Students experience “Celtic Connections”

 

Sydney Perry stands atop of basalt rocks at Giants Causeway Ireland. Photo by Dalton Beard.
Sydney Perry stands atop of basalt rocks at Giants Causeway Ireland. Photo by Dalton Beard.

Twelve students accompanied by Dr. Lori Schmied and Dr. Paul Threadgill are currently representing Maryville College in Europe. The course is designed to explore the Celtic connections between Appalachia and Wales and Northern Ireland. We left on January 4 from Knoxville and are due back on the January 20. The trip includes extended stays in London, Wales, Belfast and will be wrapping up in Dublin.

The first few days in London were like a whirlwind. After what seemed like an eternity on the airplane, our group arrived intact in Heathrow, a section of London.

“67 Gower St. is an address I may never forget,” said Grace Plemmons regarding the first hotel we visited in London. “The location and accommodations there were just perfect.”

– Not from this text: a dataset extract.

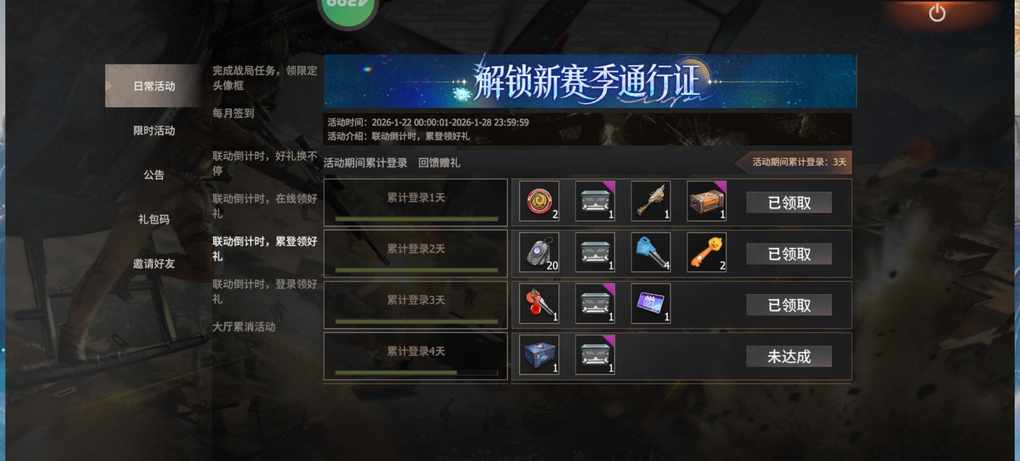Viewport: 1020px width, 461px height.
Task: Select the dog tag reward with count 20
Action: (x=539, y=253)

Fueled by excitement, we suppressed our exhaustion the first morning in London as the group trekked around the city on little to no sleep. The historical sight-seeing started immediately, and it wasn’t a full two hours after arriving in Europe before we were standing in front of Big Ben.

As a group, we toured the Tower of London and even got a chance to view the Crown Jewels.

“Seeing the Crown Jewels was a truly memorable moment. You can feel the history in that place,” said Sydney Perry, a current pre-law and Political Science major from the group.

The next stop on our journey was the town of Wrexham in Wales. As we crossed the border from England to Wales, we could see the physical transformation in the landscape. The large, flat sprawling fields of England were replaced with rolling hills and forests. It’s no coincidence that the Welsh immigrants felt at home in Appalachia as it looks and feels very similar.

Our time in Wales was all about the history. Our day trips to the walled city of Chester and Caernarfon Castle involved lots of guided tours and conversation. We walked along ancient roads as local experts took time out of their day to meet with our class and discuss some of the history in these places.

Our exit from Wales was dreary. We arrived at the airport before dawn in the wind and rain. After a few delays at John Lennon Airport, we finally made our way across the English Channel to Ireland. As our plane descended over Ireland the sun was rising, and the slightly snowy fields of green glowed orange.

Belfast comes on like a strong cup of coffee. We were met with a warm welcome and sandwiches from the Ulster Scotts Society. In every city, we’ve had a bit of lecture-style learning immediately upon our arrival. Here in Belfast, we have been welcomed by many different organizations like the Apprentice Boys and the Orangemen.

Over the years, Schmied and Threadgill have been establishing relationships with these organizations so our students can truly learn while on this study abroad program. Without their diligent preparation, our group would never have experienced and learned the way we have so far.

A group of MC students learned a traditional Welsh dance in Wales with Dr. Karin Ellis from Glyndwr University. Photo courtesy of Dalton Beard.
A group of MC students learned a traditional Welsh dance in Wales with Dr. Karin Ellis from Glyndwr University. Photo courtesy of Dalton Beard.